> [TASK STATEMENT]: Below is a listing; reproduce each line of it exactly.

> [MATERIAL FOR THIS EXERCISE]:
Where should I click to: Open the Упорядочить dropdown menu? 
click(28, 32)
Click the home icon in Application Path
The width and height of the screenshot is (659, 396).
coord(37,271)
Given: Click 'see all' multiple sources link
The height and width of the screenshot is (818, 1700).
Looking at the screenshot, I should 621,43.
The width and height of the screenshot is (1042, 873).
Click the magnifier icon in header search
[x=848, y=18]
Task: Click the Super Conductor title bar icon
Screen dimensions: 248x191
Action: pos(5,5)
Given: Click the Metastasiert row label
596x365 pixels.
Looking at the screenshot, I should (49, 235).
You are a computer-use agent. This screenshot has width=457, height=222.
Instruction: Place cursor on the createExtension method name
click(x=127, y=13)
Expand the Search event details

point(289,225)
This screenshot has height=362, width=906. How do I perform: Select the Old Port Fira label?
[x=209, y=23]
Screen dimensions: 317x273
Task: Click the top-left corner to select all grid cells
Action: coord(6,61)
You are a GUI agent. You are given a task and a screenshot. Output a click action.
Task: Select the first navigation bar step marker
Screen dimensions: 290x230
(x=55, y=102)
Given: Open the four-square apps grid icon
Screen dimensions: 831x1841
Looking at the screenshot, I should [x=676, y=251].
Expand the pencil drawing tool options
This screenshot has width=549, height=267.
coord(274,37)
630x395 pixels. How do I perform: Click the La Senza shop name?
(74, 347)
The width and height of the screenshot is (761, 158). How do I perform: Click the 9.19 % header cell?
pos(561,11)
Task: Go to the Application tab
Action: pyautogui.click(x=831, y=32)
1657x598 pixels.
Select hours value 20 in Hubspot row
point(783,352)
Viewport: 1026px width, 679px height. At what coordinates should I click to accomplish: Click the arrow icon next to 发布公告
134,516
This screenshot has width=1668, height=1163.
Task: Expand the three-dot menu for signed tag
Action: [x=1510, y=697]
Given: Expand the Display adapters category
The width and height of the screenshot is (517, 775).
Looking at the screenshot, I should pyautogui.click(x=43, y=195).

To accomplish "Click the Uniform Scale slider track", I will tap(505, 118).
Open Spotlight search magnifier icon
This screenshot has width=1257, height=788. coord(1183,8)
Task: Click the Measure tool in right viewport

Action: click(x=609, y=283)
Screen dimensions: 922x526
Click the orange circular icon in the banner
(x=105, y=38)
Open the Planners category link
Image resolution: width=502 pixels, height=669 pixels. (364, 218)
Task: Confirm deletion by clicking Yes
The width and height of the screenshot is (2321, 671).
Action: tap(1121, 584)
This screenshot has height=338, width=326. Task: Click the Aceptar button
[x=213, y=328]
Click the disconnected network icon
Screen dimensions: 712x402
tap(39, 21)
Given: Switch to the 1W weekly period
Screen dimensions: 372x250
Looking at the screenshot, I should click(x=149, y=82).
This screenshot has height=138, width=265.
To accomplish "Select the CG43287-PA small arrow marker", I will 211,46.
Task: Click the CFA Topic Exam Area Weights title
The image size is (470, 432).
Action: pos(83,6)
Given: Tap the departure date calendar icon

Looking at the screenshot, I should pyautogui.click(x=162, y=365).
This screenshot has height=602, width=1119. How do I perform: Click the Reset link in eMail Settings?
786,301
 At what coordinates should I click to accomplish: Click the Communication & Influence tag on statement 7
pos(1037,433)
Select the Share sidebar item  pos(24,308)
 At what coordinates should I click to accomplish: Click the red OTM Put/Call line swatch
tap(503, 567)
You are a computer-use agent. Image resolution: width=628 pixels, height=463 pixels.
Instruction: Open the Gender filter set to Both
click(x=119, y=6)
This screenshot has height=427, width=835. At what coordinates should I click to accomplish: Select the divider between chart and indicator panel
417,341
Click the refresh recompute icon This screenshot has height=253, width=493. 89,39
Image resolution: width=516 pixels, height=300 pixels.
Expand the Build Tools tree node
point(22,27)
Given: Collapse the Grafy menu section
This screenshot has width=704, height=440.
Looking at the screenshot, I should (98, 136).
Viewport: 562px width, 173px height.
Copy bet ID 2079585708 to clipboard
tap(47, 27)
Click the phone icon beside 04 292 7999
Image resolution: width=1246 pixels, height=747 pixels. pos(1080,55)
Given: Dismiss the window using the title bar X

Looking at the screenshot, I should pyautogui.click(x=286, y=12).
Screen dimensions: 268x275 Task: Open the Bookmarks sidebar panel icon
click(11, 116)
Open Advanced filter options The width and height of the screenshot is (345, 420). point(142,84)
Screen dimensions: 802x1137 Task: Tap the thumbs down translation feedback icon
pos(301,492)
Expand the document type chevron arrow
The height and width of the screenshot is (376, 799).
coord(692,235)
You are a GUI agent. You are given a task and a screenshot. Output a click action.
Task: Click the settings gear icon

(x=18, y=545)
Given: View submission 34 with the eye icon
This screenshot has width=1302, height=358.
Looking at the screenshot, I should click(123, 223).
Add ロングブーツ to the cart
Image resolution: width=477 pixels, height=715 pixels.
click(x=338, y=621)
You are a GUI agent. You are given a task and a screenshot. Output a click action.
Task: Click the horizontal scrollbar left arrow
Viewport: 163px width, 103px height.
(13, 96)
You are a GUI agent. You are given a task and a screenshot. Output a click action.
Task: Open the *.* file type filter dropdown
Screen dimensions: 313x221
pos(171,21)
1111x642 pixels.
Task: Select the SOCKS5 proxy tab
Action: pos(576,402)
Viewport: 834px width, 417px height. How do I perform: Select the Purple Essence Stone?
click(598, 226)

> [PROBLEM SOLUTION]:
Where should I click to: Open the Упорядочить dropdown menu? 
click(28, 32)
Click the home icon in Application Path
The width and height of the screenshot is (659, 396).
coord(37,271)
Given: Click 'see all' multiple sources link
The height and width of the screenshot is (818, 1700).
Looking at the screenshot, I should 621,43.
The width and height of the screenshot is (1042, 873).
Click the magnifier icon in header search
[x=848, y=18]
Task: Click the Super Conductor title bar icon
Screen dimensions: 248x191
Action: pos(5,5)
Given: Click the Metastasiert row label
596x365 pixels.
Looking at the screenshot, I should (49, 235).
You are a computer-use agent. This screenshot has width=457, height=222.
Instruction: Place cursor on the createExtension method name
click(x=127, y=13)
Expand the Search event details

point(289,225)
This screenshot has height=362, width=906. How do I perform: Select the Old Port Fira label?
[x=209, y=23]
Screen dimensions: 317x273
Task: Click the top-left corner to select all grid cells
Action: coord(6,61)
You are a GUI agent. You are given a task and a screenshot. Output a click action.
Task: Select the first navigation bar step marker
Screen dimensions: 290x230
(x=55, y=102)
Given: Open the four-square apps grid icon
Screen dimensions: 831x1841
Looking at the screenshot, I should [x=676, y=251].
Expand the pencil drawing tool options
This screenshot has width=549, height=267.
coord(274,37)
630x395 pixels. How do I perform: Click the La Senza shop name?
(74, 347)
The width and height of the screenshot is (761, 158). How do I perform: Click the 9.19 % header cell?
pos(561,11)
Task: Go to the Application tab
Action: pyautogui.click(x=831, y=32)
1657x598 pixels.
Select hours value 20 in Hubspot row
point(783,352)
Viewport: 1026px width, 679px height. At what coordinates should I click to accomplish: Click the arrow icon next to 发布公告
134,516
This screenshot has width=1668, height=1163.
Task: Expand the three-dot menu for signed tag
Action: [x=1510, y=697]
Given: Expand the Display adapters category
The width and height of the screenshot is (517, 775).
Looking at the screenshot, I should pyautogui.click(x=43, y=195).

To accomplish "Click the Uniform Scale slider track", I will tap(505, 118).
Open Spotlight search magnifier icon
This screenshot has width=1257, height=788. coord(1183,8)
Task: Click the Measure tool in right viewport

Action: click(x=609, y=283)
Screen dimensions: 922x526
Click the orange circular icon in the banner
(x=105, y=38)
Open the Planners category link
Image resolution: width=502 pixels, height=669 pixels. (364, 218)
Task: Confirm deletion by clicking Yes
The width and height of the screenshot is (2321, 671).
Action: tap(1121, 584)
This screenshot has height=338, width=326. Task: Click the Aceptar button
[x=213, y=328]
Click the disconnected network icon
Screen dimensions: 712x402
tap(39, 21)
Given: Switch to the 1W weekly period
Screen dimensions: 372x250
Looking at the screenshot, I should click(x=149, y=82).
This screenshot has height=138, width=265.
To accomplish "Select the CG43287-PA small arrow marker", I will 211,46.
Task: Click the CFA Topic Exam Area Weights title
The image size is (470, 432).
Action: pos(83,6)
Given: Tap the departure date calendar icon

Looking at the screenshot, I should pyautogui.click(x=162, y=365).
This screenshot has height=602, width=1119. How do I perform: Click the Reset link in eMail Settings?
786,301
 At what coordinates should I click to accomplish: Click the Communication & Influence tag on statement 7
pos(1037,433)
Select the Share sidebar item  pos(24,308)
 At what coordinates should I click to accomplish: Click the red OTM Put/Call line swatch
tap(503, 567)
You are a computer-use agent. Image resolution: width=628 pixels, height=463 pixels.
Instruction: Open the Gender filter set to Both
click(x=119, y=6)
This screenshot has height=427, width=835. At what coordinates should I click to accomplish: Select the divider between chart and indicator panel
417,341
Click the refresh recompute icon This screenshot has height=253, width=493. 89,39
Image resolution: width=516 pixels, height=300 pixels.
Expand the Build Tools tree node
point(22,27)
Given: Collapse the Grafy menu section
This screenshot has width=704, height=440.
Looking at the screenshot, I should (98, 136).
Viewport: 562px width, 173px height.
Copy bet ID 2079585708 to clipboard
tap(47, 27)
Click the phone icon beside 04 292 7999
Image resolution: width=1246 pixels, height=747 pixels. pos(1080,55)
Given: Dismiss the window using the title bar X

Looking at the screenshot, I should pyautogui.click(x=286, y=12).
Screen dimensions: 268x275 Task: Open the Bookmarks sidebar panel icon
click(11, 116)
Open Advanced filter options The width and height of the screenshot is (345, 420). point(142,84)
Screen dimensions: 802x1137 Task: Tap the thumbs down translation feedback icon
pos(301,492)
Expand the document type chevron arrow
The height and width of the screenshot is (376, 799).
coord(692,235)
You are a GUI agent. You are given a task and a screenshot. Output a click action.
Task: Click the settings gear icon

(x=18, y=545)
Given: View submission 34 with the eye icon
This screenshot has width=1302, height=358.
Looking at the screenshot, I should click(123, 223).
Add ロングブーツ to the cart
Image resolution: width=477 pixels, height=715 pixels.
click(x=338, y=621)
You are a GUI agent. You are given a task and a screenshot. Output a click action.
Task: Click the horizontal scrollbar left arrow
Viewport: 163px width, 103px height.
(13, 96)
You are a GUI agent. You are given a task and a screenshot. Output a click action.
Task: Open the *.* file type filter dropdown
Screen dimensions: 313x221
pos(171,21)
1111x642 pixels.
Task: Select the SOCKS5 proxy tab
Action: pos(576,402)
Viewport: 834px width, 417px height. How do I perform: Select the Purple Essence Stone?
click(598, 226)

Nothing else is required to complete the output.